Deus não necessita de qualquer conhecimento ou sabedoria humana para fazer Sua obra no mundo e em nossas vidas. Essa dita “sabedoria” humana de nada Lhe serve, sendo necessário apenas a simplicidade e o ardente desejo pelo Senhor em nosso coração, sem espaço para soberba e arrogância, para que a vontade Dele se realize, por intermédio de Seu trabalho santo. Isso deve estar em nosso coração nos dois aspectos de nossa vida: o de serviço, quando saímos para realizar a obra do Senhor; e o pessoal, quando desejamos fazer as escolhas mais adequadas para o nosso dia a dia.
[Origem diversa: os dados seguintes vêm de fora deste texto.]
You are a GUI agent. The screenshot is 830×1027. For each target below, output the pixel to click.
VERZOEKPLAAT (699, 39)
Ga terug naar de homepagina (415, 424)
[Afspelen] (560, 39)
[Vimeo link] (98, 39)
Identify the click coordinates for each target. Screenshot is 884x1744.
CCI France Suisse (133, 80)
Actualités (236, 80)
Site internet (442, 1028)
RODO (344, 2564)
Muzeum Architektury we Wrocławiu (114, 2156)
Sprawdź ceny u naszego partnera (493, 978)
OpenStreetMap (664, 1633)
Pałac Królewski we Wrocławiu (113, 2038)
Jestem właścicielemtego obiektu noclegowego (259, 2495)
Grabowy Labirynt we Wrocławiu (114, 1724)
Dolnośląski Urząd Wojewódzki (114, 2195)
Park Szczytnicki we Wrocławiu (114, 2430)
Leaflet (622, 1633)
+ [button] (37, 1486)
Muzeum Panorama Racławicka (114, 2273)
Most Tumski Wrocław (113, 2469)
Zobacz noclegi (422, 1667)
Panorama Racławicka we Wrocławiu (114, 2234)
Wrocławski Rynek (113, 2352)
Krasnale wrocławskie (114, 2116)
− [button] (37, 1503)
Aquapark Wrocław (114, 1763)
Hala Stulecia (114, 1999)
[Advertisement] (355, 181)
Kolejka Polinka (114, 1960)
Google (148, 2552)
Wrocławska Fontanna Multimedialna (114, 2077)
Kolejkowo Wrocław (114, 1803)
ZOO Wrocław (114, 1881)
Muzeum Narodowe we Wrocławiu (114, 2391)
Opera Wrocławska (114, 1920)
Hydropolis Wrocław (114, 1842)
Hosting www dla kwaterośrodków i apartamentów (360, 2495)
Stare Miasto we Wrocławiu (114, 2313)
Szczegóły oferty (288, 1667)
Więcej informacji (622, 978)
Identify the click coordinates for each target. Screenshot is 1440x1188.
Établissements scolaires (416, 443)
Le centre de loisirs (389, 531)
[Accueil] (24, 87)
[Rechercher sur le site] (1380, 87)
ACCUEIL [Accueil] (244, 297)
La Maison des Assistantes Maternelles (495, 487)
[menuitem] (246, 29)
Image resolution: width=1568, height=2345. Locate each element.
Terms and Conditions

No final, devemos lembrar que “a todos quanto o receberam, deu-lhes o poder de serem feitos filhos de Deus, a saber, aos que creem no seu nome” (João 1:12). Se cremos Nele, somos feitos filhos e, como propõe o oitavo capítulo de Romanos, consequentemente somos herdeiros (v. 16-17a), conseguindo tudo aquilo que pedimos de acordo com a vontade Dele (Mateus 7:7-12). Um verdadeiro pai jamais abandona o filho e procura oferecer a ele o melhor. Mas, antes de qualquer coisa, o filho precisa aprender a ouvir os ensinamentos do pai, obedecê-lo e ter fé em suas promessas (Hebreus 11:6).
Proponho, por fim, essa reflexão: estamos nós perdidos em idolatria de nosso próprio ego, ou o Senhor tem sido a nossa prioridade, tanto para agradecermos quanto para ser nossa liderança? Estamos colocando a vontade Dele a frente de todos os aspectos de nossa vida ou insistindo em nossas próprias buscas ilógicas, idólatras, monomaníacas e afastadas de Deus, tal qual o capitão do Pequod e o antigo rei de Israel? Que possamos refletir acerca de nosso comportamento diário e deixemos de buscar infindavelmente a baleia branca que assola os oceanos de nossa vida. Que antes e após todas as coisas, esteja Cristo: o Alfa e o Ômega (Apocalipse 22:13) de cada um dos nossos dias.